Off-label use of recombinant factor VIIa for treatment of haemorrhage: results from randomized clinical trials
Article first published online: 23 APR 2008
© 2008 The Author(s). Journal compilation © 2008 Blackwell Publishing Ltd
Volume 95, Issue 1, pages 1–7, July 2008
How to Cite
Johansson, P. I. (2008), Off-label use of recombinant factor VIIa for treatment of haemorrhage: results from randomized clinical trials. Vox Sanguinis, 95: 1–7. doi: 10.1111/j.1423-0410.2008.01063.x
- Issue published online: 11 MAY 2008
- Article first published online: 23 APR 2008
- Received: 3 December 2007, revised 8 February 2008, accepted 26 March 2008
- randomized clinical trials;
Background Recombinant factor VIIa (rFVIIa) is used for haemophilic patients with inhibitors against coagulation factor VIII or IX, but there is also an off-label use of rFVIIa for patients with massive bleeding. The aim of the present study was to review the randomized clinical trials (RCT) for evidence of such an approach.

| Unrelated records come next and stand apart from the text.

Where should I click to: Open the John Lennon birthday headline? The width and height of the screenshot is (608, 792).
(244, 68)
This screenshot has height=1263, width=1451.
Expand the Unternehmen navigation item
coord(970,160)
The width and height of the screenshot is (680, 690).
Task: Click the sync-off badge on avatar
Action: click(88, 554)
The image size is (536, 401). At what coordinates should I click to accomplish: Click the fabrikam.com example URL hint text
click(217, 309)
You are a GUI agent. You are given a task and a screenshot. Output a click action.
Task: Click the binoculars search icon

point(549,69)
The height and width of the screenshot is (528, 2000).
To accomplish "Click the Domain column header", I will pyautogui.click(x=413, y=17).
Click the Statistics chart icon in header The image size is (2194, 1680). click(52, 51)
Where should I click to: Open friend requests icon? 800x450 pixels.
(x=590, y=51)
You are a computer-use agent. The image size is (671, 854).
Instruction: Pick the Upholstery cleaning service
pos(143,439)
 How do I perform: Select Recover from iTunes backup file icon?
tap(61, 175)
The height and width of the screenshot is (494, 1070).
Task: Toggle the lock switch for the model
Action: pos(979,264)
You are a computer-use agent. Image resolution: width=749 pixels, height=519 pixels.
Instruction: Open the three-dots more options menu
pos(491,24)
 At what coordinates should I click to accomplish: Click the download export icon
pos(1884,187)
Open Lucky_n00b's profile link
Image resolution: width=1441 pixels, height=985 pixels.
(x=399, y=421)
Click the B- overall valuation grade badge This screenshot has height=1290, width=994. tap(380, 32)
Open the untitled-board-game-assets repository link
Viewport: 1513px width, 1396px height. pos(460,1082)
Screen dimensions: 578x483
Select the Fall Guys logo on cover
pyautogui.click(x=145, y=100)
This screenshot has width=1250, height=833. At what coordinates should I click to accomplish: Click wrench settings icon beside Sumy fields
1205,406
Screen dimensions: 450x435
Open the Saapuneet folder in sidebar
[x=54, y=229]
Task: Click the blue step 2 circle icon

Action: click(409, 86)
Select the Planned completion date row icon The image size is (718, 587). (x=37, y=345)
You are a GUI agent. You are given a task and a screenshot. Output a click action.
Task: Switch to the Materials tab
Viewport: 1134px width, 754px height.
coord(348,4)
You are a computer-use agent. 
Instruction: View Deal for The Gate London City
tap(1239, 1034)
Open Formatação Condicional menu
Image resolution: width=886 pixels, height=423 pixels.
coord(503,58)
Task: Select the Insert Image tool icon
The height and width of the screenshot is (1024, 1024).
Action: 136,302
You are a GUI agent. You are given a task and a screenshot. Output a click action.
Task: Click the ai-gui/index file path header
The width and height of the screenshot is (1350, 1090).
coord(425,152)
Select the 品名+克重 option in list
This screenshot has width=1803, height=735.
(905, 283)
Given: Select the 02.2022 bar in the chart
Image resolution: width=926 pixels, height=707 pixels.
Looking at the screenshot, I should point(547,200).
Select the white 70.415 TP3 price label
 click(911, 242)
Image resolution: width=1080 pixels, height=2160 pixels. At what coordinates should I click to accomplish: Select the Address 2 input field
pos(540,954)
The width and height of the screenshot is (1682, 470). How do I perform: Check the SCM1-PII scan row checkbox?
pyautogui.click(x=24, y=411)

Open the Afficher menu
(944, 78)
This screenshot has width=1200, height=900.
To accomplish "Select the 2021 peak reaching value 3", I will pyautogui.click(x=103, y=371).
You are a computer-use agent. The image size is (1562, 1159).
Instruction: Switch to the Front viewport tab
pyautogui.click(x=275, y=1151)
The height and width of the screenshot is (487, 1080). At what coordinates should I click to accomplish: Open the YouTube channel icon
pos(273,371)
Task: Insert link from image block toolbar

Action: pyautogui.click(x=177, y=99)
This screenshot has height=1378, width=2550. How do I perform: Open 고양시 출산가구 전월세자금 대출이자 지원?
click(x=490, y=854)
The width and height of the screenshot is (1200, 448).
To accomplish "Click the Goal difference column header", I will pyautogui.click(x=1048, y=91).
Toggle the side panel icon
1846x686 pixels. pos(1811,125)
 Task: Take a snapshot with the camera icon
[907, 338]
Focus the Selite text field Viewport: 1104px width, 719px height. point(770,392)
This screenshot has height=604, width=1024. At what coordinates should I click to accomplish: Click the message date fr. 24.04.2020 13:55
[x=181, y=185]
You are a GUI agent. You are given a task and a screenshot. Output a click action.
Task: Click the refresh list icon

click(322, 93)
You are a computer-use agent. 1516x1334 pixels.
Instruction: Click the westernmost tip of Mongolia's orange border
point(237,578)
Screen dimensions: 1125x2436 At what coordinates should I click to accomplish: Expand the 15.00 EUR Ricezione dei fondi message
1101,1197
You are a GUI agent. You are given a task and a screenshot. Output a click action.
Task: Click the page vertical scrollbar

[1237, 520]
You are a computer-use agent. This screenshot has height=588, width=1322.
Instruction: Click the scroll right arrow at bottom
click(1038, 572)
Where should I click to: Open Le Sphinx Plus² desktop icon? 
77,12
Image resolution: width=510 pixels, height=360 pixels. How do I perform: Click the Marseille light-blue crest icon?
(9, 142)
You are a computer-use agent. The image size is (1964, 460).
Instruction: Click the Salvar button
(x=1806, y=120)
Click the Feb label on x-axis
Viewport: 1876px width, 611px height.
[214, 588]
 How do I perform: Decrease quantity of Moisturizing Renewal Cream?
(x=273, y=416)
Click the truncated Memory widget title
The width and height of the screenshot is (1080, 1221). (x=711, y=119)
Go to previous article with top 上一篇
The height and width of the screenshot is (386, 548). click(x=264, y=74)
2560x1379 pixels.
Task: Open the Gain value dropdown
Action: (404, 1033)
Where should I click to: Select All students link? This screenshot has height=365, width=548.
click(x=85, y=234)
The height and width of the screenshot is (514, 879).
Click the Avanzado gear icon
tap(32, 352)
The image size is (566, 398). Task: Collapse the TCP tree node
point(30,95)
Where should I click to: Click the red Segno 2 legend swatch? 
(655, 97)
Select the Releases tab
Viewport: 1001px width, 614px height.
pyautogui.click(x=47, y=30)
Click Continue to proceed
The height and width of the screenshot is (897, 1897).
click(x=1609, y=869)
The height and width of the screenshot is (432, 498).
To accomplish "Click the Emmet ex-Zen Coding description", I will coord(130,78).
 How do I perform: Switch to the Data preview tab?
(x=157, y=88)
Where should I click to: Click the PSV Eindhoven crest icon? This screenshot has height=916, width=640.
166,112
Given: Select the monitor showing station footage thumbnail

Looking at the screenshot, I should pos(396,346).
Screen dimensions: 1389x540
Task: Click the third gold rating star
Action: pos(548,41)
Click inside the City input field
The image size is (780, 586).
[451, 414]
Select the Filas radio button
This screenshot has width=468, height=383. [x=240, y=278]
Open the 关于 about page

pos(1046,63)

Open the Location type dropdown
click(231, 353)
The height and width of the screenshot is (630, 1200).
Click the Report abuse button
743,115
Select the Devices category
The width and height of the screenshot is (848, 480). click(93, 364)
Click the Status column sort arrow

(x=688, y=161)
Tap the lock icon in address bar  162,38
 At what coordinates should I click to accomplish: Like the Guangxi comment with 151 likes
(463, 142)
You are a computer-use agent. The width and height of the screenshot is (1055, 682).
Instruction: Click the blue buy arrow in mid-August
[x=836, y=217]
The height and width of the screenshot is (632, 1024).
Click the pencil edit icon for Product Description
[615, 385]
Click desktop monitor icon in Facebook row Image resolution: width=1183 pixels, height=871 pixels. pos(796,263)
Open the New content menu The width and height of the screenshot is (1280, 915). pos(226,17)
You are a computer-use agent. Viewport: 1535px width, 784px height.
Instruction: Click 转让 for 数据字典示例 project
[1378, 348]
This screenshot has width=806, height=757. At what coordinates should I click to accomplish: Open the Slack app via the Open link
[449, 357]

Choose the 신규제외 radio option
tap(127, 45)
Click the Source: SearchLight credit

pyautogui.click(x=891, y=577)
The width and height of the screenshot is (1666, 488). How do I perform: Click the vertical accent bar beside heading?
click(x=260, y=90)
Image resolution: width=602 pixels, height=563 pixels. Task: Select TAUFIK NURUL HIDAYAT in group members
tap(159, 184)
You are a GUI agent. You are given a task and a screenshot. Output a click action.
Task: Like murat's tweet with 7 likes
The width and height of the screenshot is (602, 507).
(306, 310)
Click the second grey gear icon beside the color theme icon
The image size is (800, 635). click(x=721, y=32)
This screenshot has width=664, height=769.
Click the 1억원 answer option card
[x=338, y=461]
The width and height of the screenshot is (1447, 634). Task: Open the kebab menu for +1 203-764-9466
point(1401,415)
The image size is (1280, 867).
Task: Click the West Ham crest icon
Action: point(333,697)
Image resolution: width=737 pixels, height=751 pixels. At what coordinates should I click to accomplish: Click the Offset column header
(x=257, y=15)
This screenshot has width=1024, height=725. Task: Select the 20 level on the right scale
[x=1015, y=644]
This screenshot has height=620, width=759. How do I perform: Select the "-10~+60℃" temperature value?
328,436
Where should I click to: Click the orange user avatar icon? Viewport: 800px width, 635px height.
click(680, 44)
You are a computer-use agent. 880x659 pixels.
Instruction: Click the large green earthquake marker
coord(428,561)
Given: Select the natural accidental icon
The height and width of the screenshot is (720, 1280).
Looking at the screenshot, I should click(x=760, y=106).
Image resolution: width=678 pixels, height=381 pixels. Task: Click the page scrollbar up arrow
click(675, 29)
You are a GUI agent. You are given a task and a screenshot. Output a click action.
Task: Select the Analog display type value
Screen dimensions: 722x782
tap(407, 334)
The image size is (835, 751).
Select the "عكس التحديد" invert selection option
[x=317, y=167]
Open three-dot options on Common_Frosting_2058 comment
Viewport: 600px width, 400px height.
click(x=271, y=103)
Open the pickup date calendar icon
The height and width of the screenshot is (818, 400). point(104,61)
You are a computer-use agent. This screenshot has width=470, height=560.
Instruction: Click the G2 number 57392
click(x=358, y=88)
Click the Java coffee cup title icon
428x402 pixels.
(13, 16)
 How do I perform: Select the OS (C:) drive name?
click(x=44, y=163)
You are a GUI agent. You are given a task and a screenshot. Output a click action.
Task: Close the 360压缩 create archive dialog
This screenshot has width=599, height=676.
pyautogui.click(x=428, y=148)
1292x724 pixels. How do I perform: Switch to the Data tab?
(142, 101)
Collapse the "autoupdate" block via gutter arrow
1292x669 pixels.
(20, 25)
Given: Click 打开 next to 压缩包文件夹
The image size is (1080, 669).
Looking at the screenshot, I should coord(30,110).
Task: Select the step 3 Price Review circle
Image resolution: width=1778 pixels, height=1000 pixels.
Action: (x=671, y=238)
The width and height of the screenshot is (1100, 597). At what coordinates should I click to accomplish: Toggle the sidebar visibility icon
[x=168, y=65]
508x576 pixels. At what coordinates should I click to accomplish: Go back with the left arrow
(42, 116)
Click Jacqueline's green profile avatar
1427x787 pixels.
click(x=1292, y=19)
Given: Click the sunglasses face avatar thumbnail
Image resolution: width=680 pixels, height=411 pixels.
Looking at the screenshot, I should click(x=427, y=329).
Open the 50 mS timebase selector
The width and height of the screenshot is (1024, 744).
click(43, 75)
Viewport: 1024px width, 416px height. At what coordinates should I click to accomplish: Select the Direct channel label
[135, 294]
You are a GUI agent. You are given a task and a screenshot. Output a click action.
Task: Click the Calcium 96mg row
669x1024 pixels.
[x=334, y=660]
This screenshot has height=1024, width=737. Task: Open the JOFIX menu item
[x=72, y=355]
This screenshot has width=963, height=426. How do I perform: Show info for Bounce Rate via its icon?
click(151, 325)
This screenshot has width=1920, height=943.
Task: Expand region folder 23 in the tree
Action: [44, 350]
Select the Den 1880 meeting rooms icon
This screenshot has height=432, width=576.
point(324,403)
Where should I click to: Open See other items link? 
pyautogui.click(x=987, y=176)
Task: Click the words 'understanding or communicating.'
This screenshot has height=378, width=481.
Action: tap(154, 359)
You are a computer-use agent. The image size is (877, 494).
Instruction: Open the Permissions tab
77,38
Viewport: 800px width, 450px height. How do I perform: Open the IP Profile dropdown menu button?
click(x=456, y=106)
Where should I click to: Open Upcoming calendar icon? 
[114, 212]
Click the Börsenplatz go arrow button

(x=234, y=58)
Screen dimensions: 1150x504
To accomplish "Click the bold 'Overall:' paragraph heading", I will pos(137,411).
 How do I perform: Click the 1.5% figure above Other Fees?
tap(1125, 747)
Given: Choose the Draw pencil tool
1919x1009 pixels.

Methods In October 2007, a review of RCT involving rFVIIa for non-haemophilic indications was performed. The effect of rFVIIa on blood loss and transfusion requirements was recorded.
Results Seventeen RCTs were identified concerning different bleeding conditions, for example, secondary to surgery, infection and stem cell transplantation. Three pilot studies reported a significant reduction in transfusion requirements and/or blood loss in the rFVIIa-treated groups, but these have not been confirmed in large randomized trials. No difference in thromboembolic complications between rFVIIa and placebotreated patients were found, except for a study in patients with intracranial haemorrhage. In the intracranial haemorrhage study, 16 out of 16 arterial thrombotic events and 19 out of 21 combined arterial and venous thromboembolic events were found in the rFVIIa-treated patients.
Conclusion There is little evidence to support routine use of rFVIIa for patients with massive bleeding based on the results of the randomized trials performed. In patients with a normal haemostatic system, administration of rFVIIa may be associated with an increased risk of thromboembolic events.